Voy en el autobús y la mujer que está sentada a mi lado no deja de
hablar por el móvil, llega a hacerse pesado. Por las conversaciones que
mantiene deduzco que es programadora de aplicaciones informáticas para
la salud y en una de sus llamadas le comenta a un colega que hay que
conocer muy bien al proveedor, el producto y a quién va dirigido pero,
sobre todo, contactar a fondo con el proveedor. Esto me evoca una
verdad, que cuanto menos frecuentamos nosotros a nuestro Proveedor menos
aptos nos volvemos para atender los matices de los rostros. Escucharla
me recuerda que estamos constantemente frente a pantallas: la del móvil,
la del ordenador, la de la tele… Pantallas que nos abren posibilidades
de una comunicación ilimitada pero que quizás nos dejan la mirada y el
oído deficitarios para captar lo más cercano. Estas últimas semanas he
andado con cierto malestar conmigo misma, debo correos, debo llamadas,
debo interés, y me toma esa sensación de no llegar, de saturación, de
olvidos que provocan que otras personas se resientan.
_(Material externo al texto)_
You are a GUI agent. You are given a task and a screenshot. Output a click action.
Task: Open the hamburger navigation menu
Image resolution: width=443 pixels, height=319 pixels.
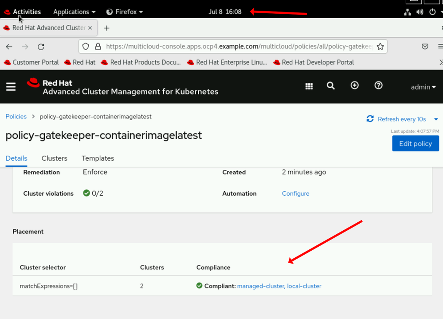11,87
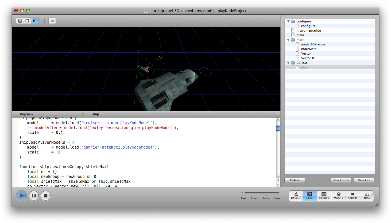Select the book view mode icon
This screenshot has width=391, height=223.
tap(20, 21)
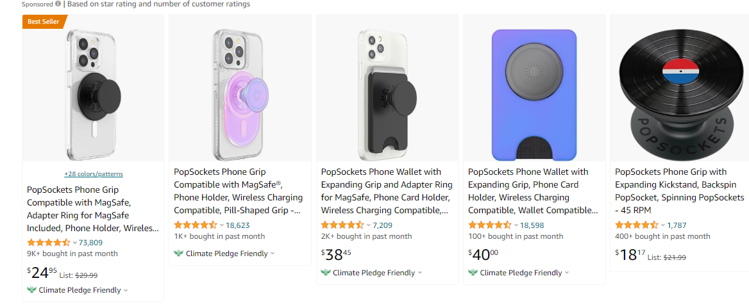Click the Sponsored info icon
Viewport: 749px width, 308px height.
pyautogui.click(x=58, y=4)
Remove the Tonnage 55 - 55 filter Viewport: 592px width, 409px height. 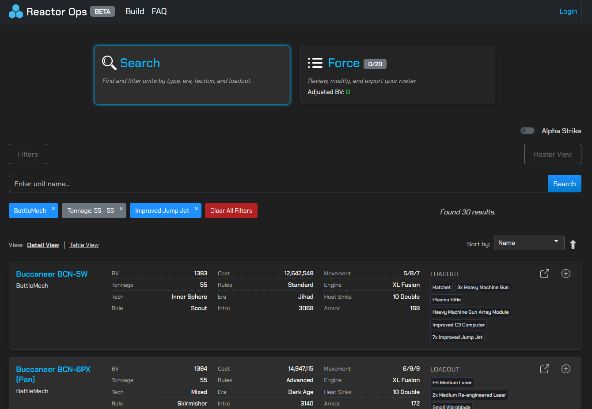pyautogui.click(x=121, y=209)
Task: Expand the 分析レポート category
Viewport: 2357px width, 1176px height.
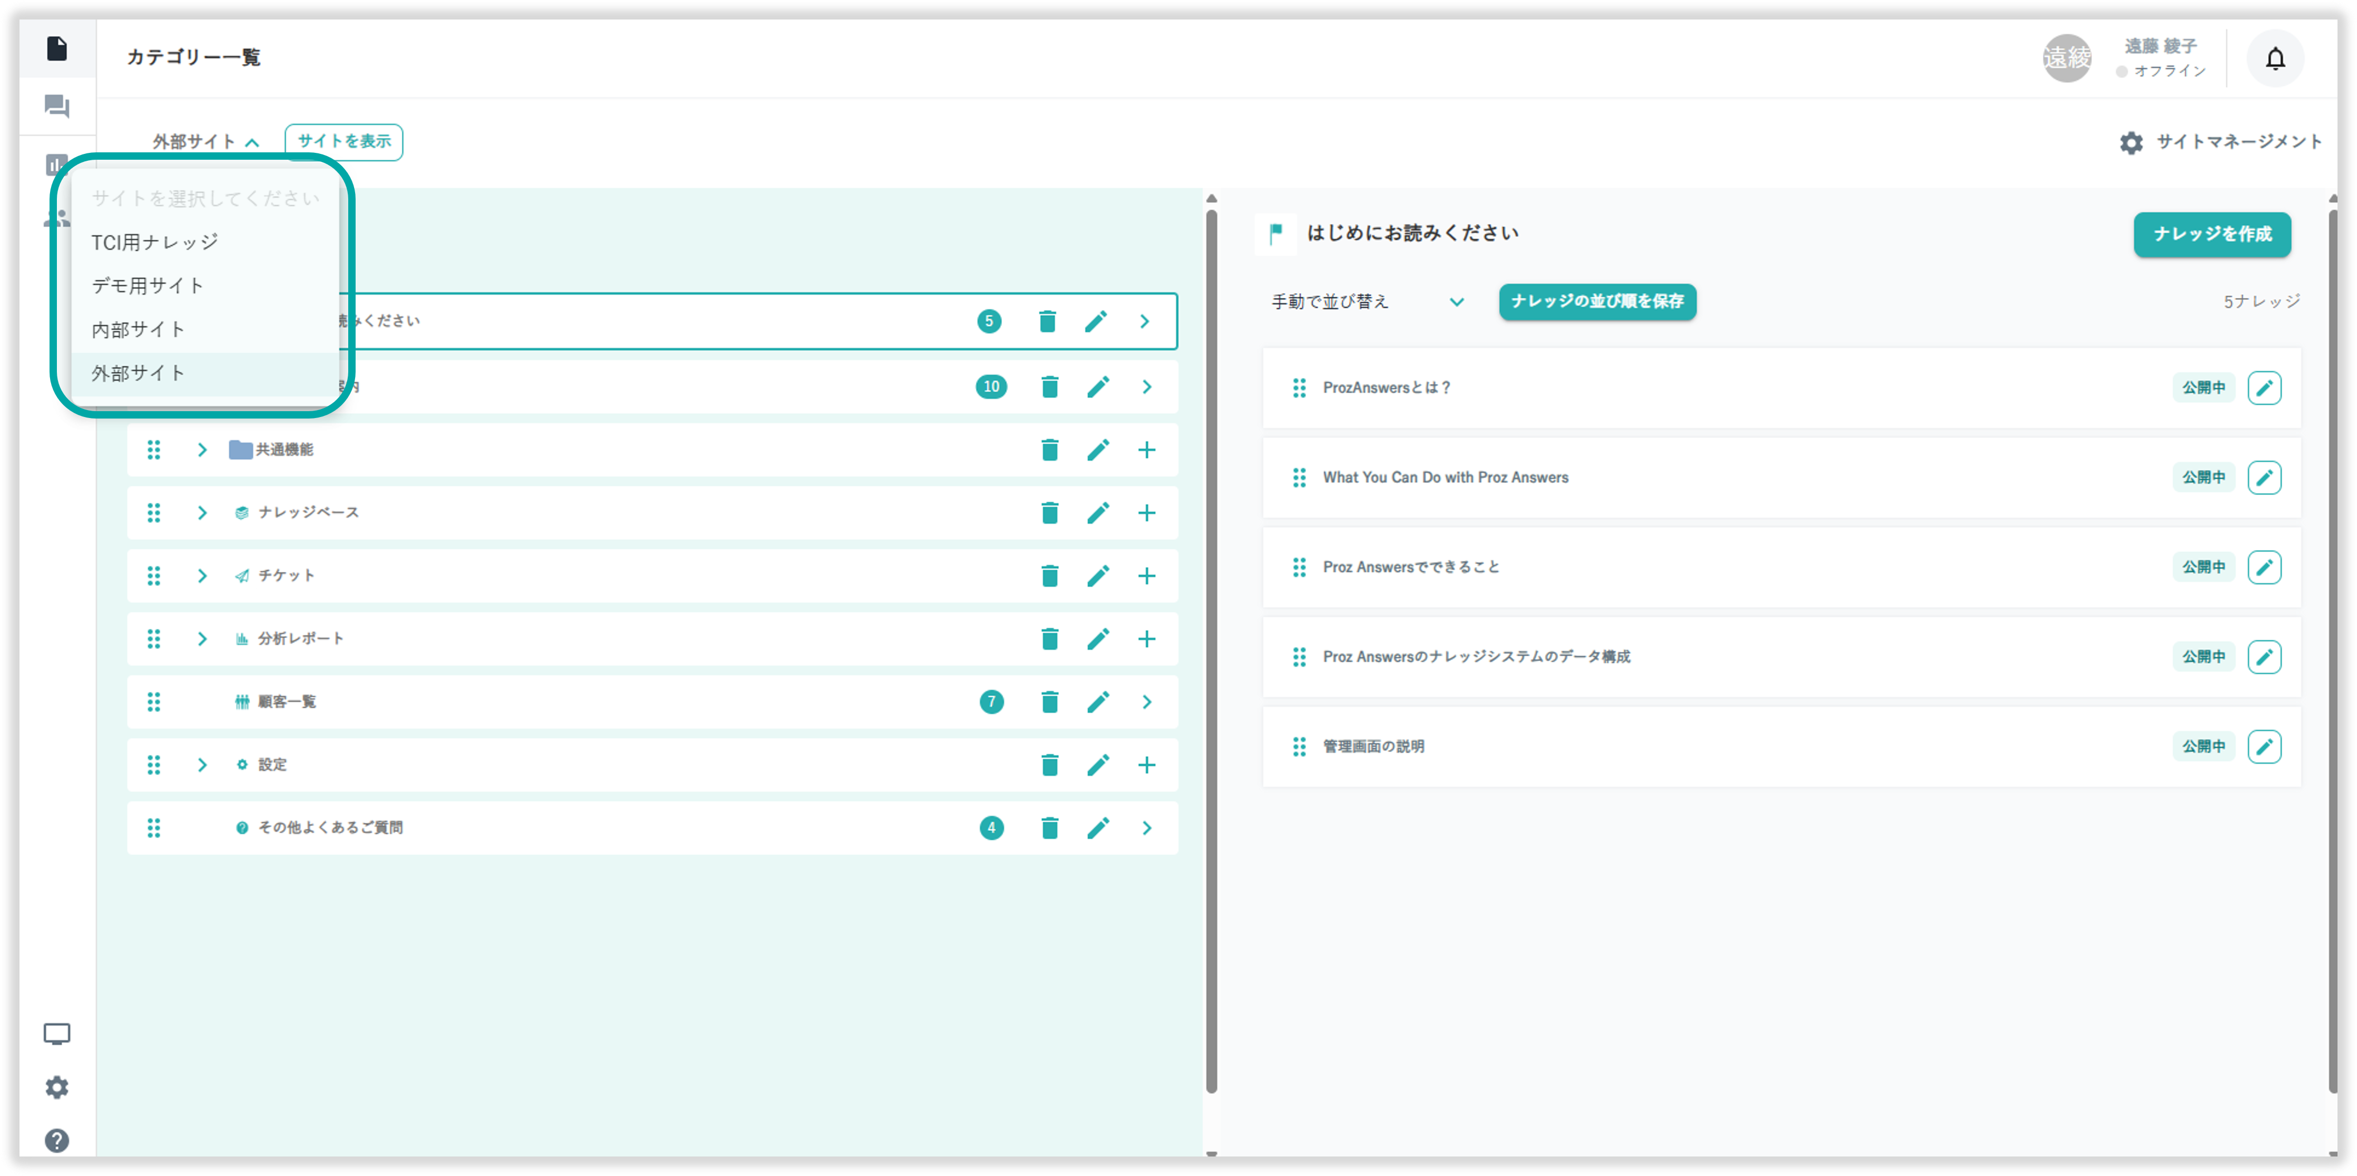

Es como cuando
está lleno un vaso y se derrama lo que sigues echando y, por unos
instantes, quisiera volver a aquellos tiempos donde la comunicación era
menos acelerada y menos virtual. Me hace bien reconocer que no estoy
viviendo como quisiera, al menos me pone de rodillas. De repente, a
alguien a quien quiero le sorprende una enfermedad grave y la vida se
detiene, e intento recuperar el deseo de vivir intensamente junto a
otros, cada día, como lo más sagrado que tenemos.